YOUR GOAL:
In the material below, find the line with "Where should I" and the line with "Open a file with the Open icon". Output exactly those two lines and all lines between them, leaving out pictures.

RECORDS FOR THIS EXERCISE:
────
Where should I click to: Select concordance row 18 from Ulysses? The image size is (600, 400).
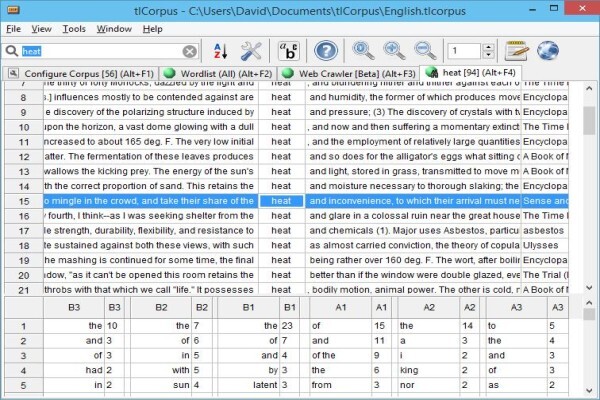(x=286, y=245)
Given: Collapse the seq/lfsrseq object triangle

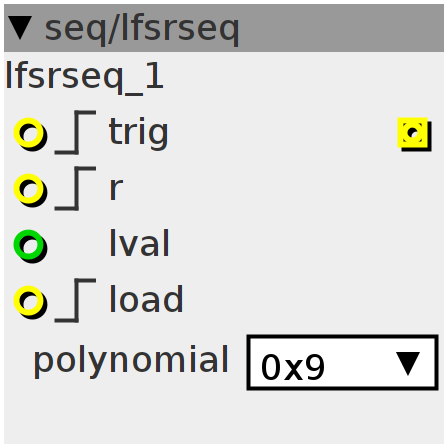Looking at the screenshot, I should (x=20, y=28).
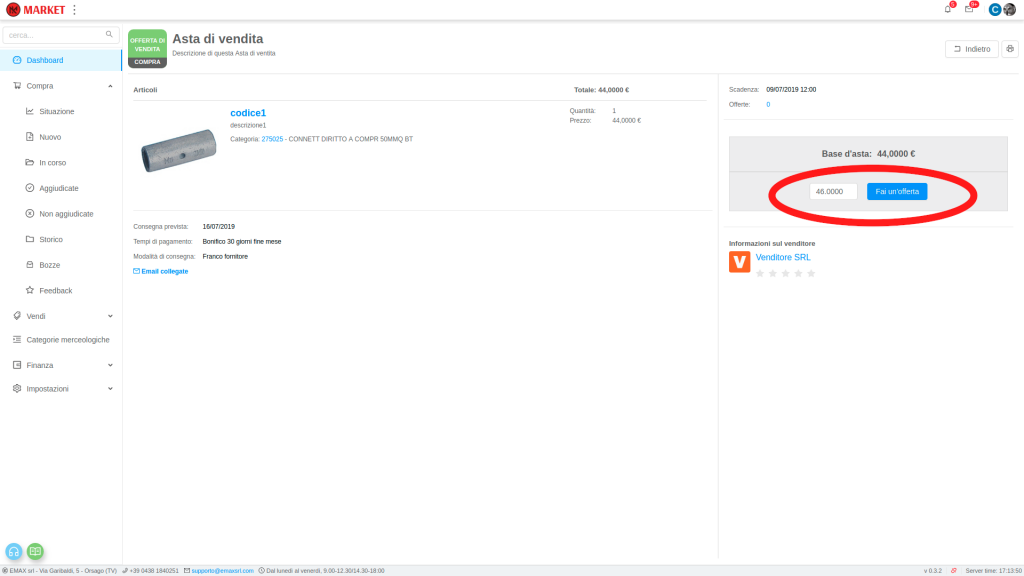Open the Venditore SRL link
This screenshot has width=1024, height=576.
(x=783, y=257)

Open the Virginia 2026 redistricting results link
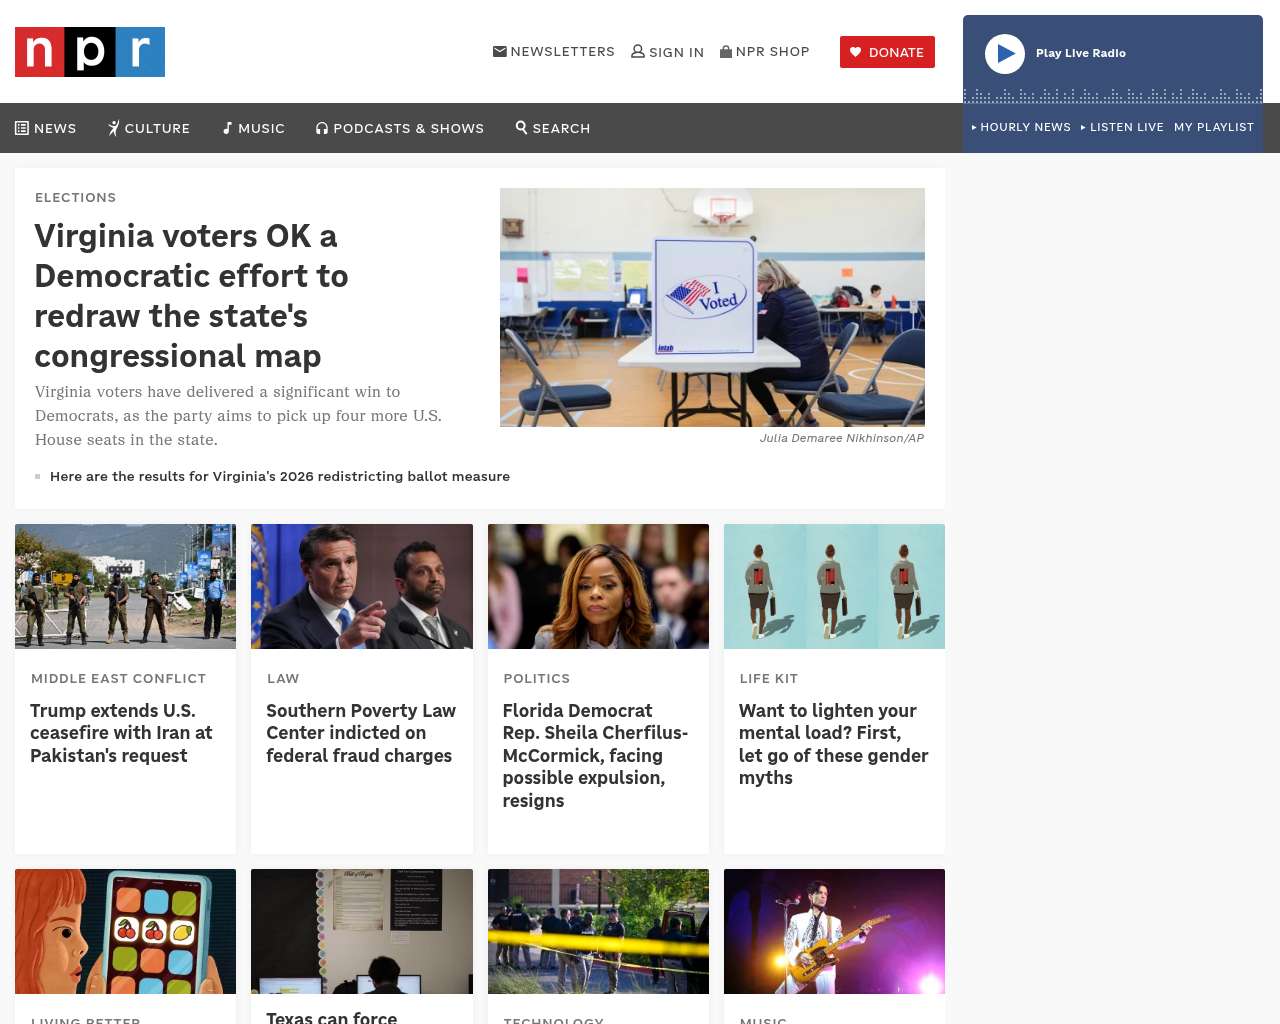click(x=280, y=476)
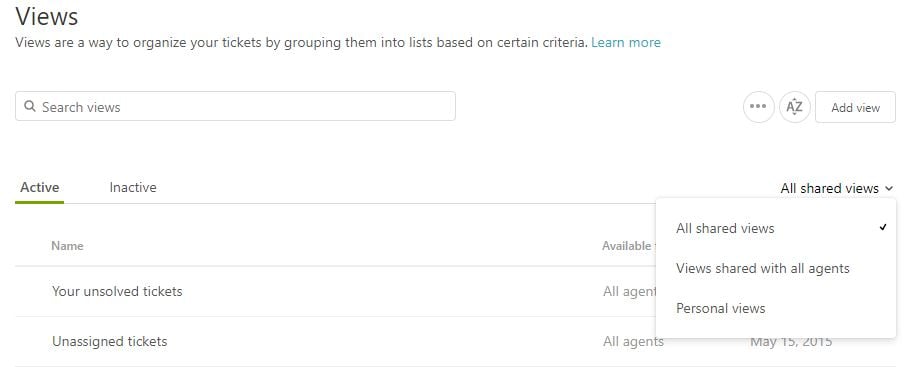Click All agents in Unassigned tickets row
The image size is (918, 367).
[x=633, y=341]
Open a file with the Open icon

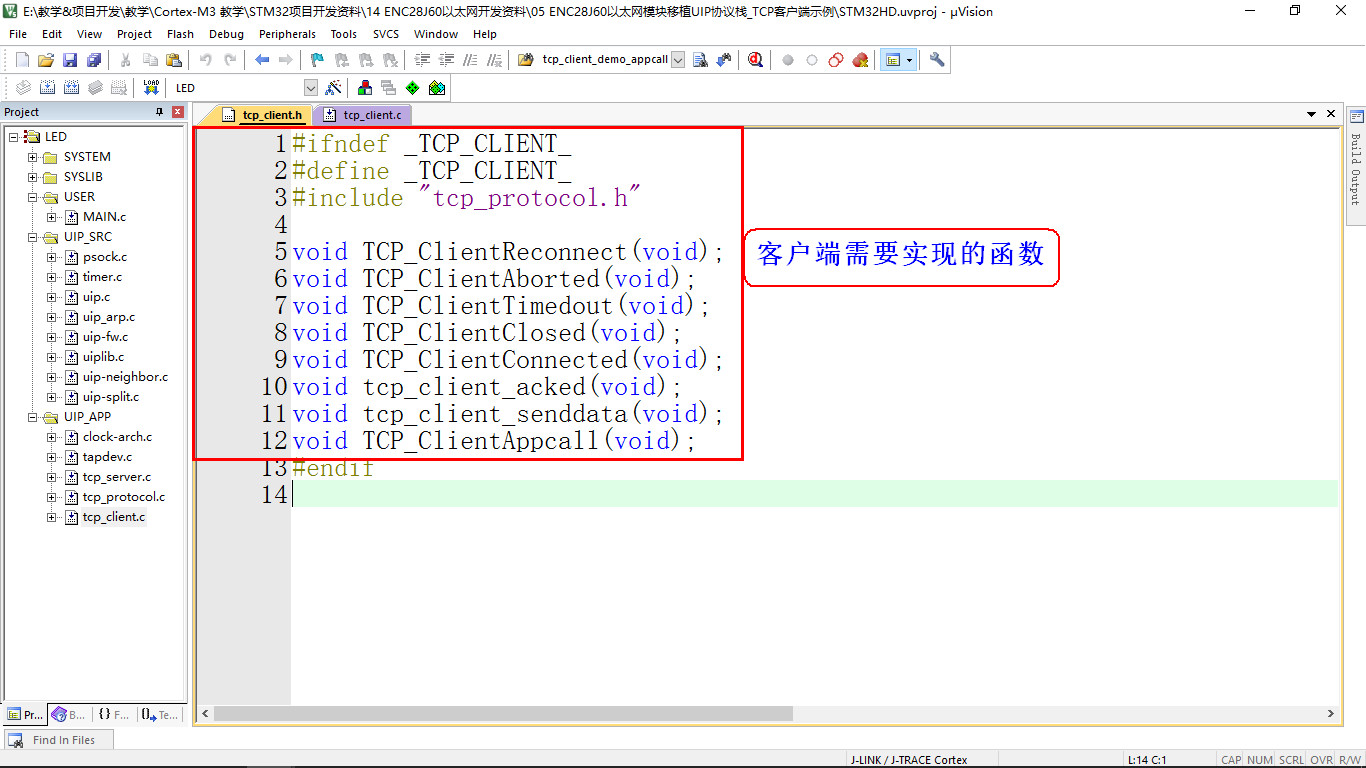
────
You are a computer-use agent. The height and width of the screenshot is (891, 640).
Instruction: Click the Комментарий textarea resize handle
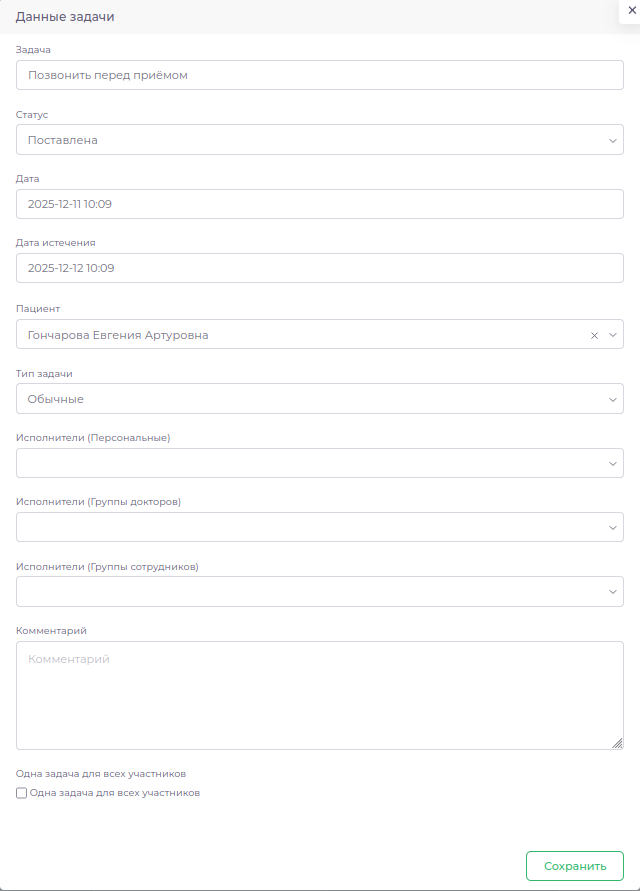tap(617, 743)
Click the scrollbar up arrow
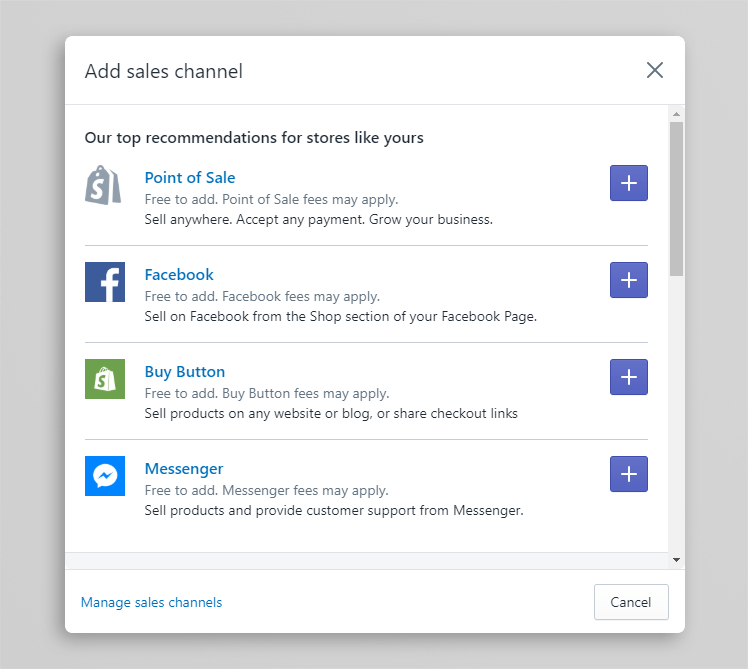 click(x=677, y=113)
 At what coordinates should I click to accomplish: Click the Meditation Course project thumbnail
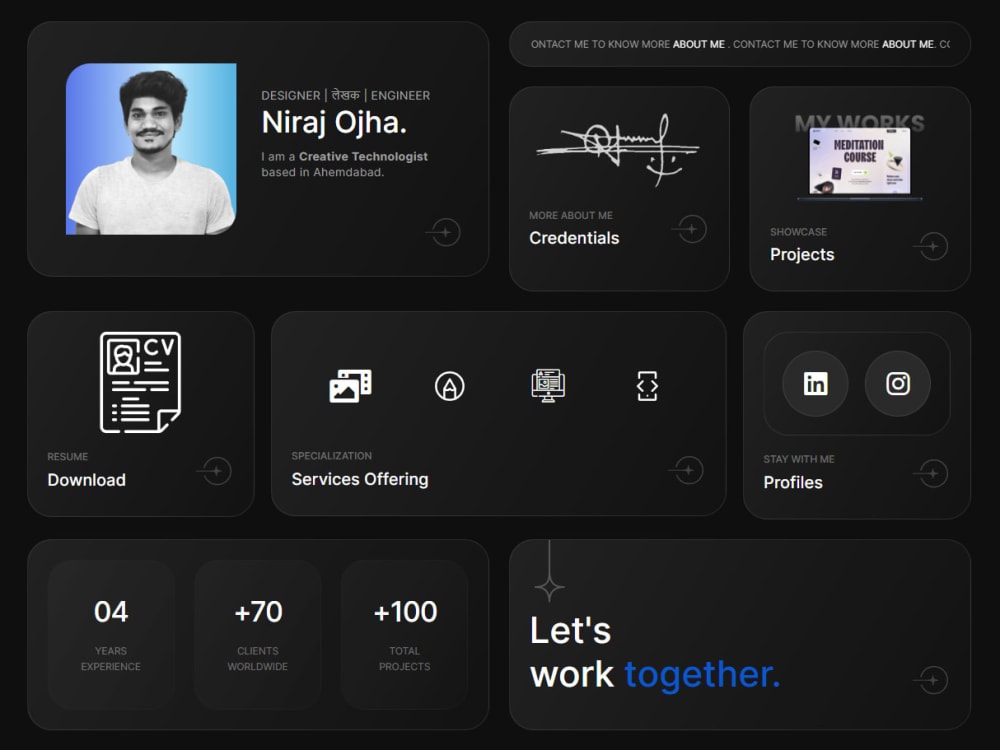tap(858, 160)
────
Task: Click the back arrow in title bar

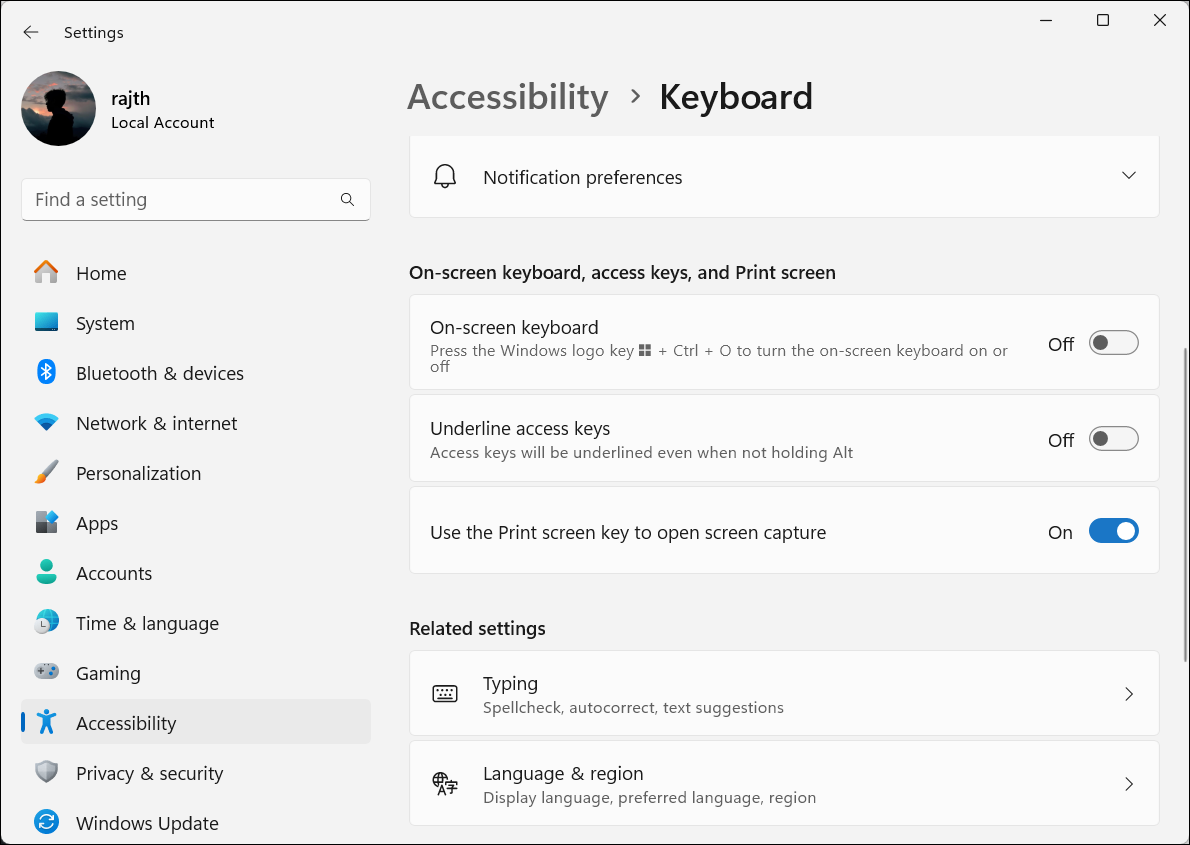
────
ANSWER TO THIS TASK:
Where should I click to: Select concordance row 18 from Ulysses? The image size is (600, 400).
(x=286, y=245)
Given: Collapse the seq/lfsrseq object triangle

Looking at the screenshot, I should (x=20, y=28).
Open the Venditore SRL link
This screenshot has width=1024, height=576.
(x=783, y=257)

Open the Virginia 2026 redistricting results link
click(x=280, y=476)
Click All agents in Unassigned tickets row
The image size is (918, 367).
[x=633, y=341]
Open a file with the Open icon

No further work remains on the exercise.